When President Clinton wanted to give financial assistance to the newly-formed Russian Federation, in view of the policy of its leader Boris Yeltsin to obediently accept any instruction conveyed from Washington, informed individuals claim that he was careful not to place the burden on the US taxpayer. Instead, he made the people of India pay more than $12 billion to Moscow, by ensuring that those in high places in India who follow the US line approved a 1993 deal that set an absurdly high rate for the rouble vis-a-vis the rupee. When then Prime Minister Narasimha Rao as privately asked in 1995 as to why he had approved a deal that cost India more than $12 billion, his startling reply was that “the Clinton administration was very eager that the rupee-rouble deal be signed, and hence the Government of India went along”. The then PM revealed that Boris Yeltsin lobbied extensively with the Clinton administration “to put pressure on India to agree to the rupee-rouble ratio that Moscow wanted”.
The Ministry of Finance in India has historically looked to London and Washington for guidance on important matters, as has the Reserve Bank of India since its inception, so it would be no surprise if both connived at policies which pleased Washington while hurting the interests of India. The absurdly high rate that was fixed by the 1993 currency deal for a collapsing Russian rouble to exchange for goods valued in rupees ensured a windfall for several Russian companies and their Indian partners. For over a decade, a pathetically poor country (India) in effect gave huge amounts of foreign aid to Russia through the Rupee-Rouble deal signed when Manmohan Singh was Union Finance Minister. Not that Bill Clinton or Boris Yeltsin showed any gratitude to India. It is still remembered how Clinton sought to interfere in the Kashmir dispute in a way adverse to India, and how he and the agencies under him worked so hard to sabotage India’s strategic programmes, often by purchasing key individuals who worked in them. As for Boris Yeltsin, while he was happy to get cash doles from Delhi, in no way did he reciprocate the favour.
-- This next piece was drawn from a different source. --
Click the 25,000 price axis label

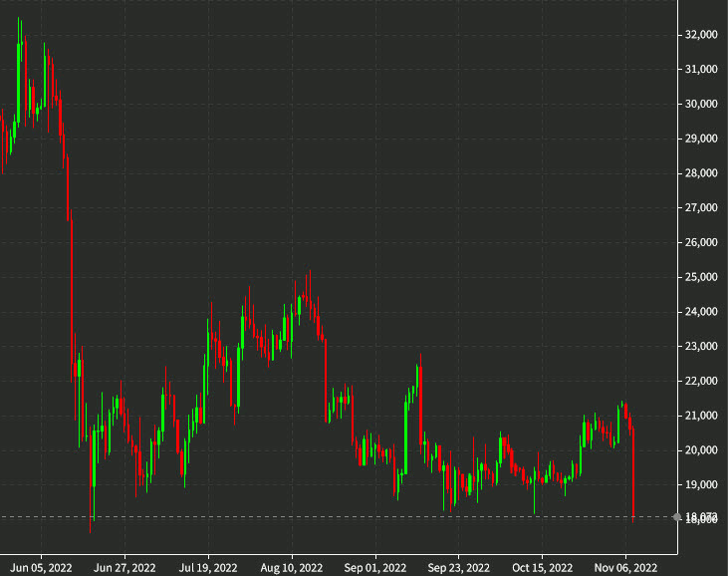pyautogui.click(x=702, y=277)
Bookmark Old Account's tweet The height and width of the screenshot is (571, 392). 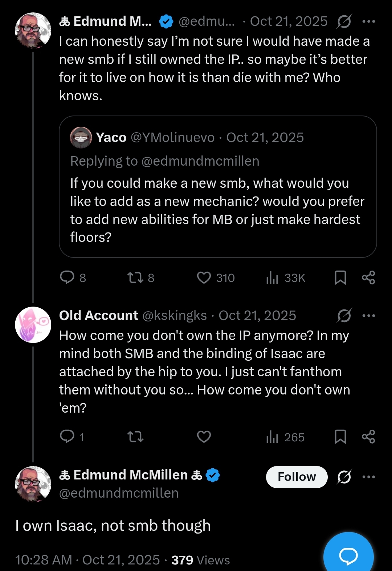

Those who got the rupee-rouble deal implemented had claimed that Moscow would give India preferential treatment, especially in the sale of critical defence equipment. This did not happen. Instead, Moscow sharply raised prices of all defence equipment, blocked supplies of several items and slowed down deliveries of others, including desperately needed spare parts. The huge financial loss caused by the deal to India gained this country nothing. During 1993-95, there were a lot of ordnance and other factories in Russia and the Ukraine that were for sale at very low prices. There was also a lot of military hardware that became surplus because of the fall of the USSR. This could have presented a unique opportunity for India to buy up such companies and transfer their technologies to India. Nothing of the sort was even attempted. The chance was allowed to go by, because—according to officials at the time—“the Ministry of Finance was not in favour of the Defence Ministry’s proposals with regard to purchasing former Soviet companies engaged in the manufacture of defence items”. Was this also because Washington advised its people in Delhi to avoid such a route? The people of India may never know, because all such records are sought to be kept secret in perpetuity. Even the rupee-rouble deal has been kept secret, with successive governments refusing to divulge details about the same. What is clear is that the Government of India artificially valued the rouble at a rate far in excess of the true value of that currency, and hence caused a huge loss to the national exchequer. In a situation that is unfortunately commonplace, the interests of select foreigners was given precedence over that of the people of India.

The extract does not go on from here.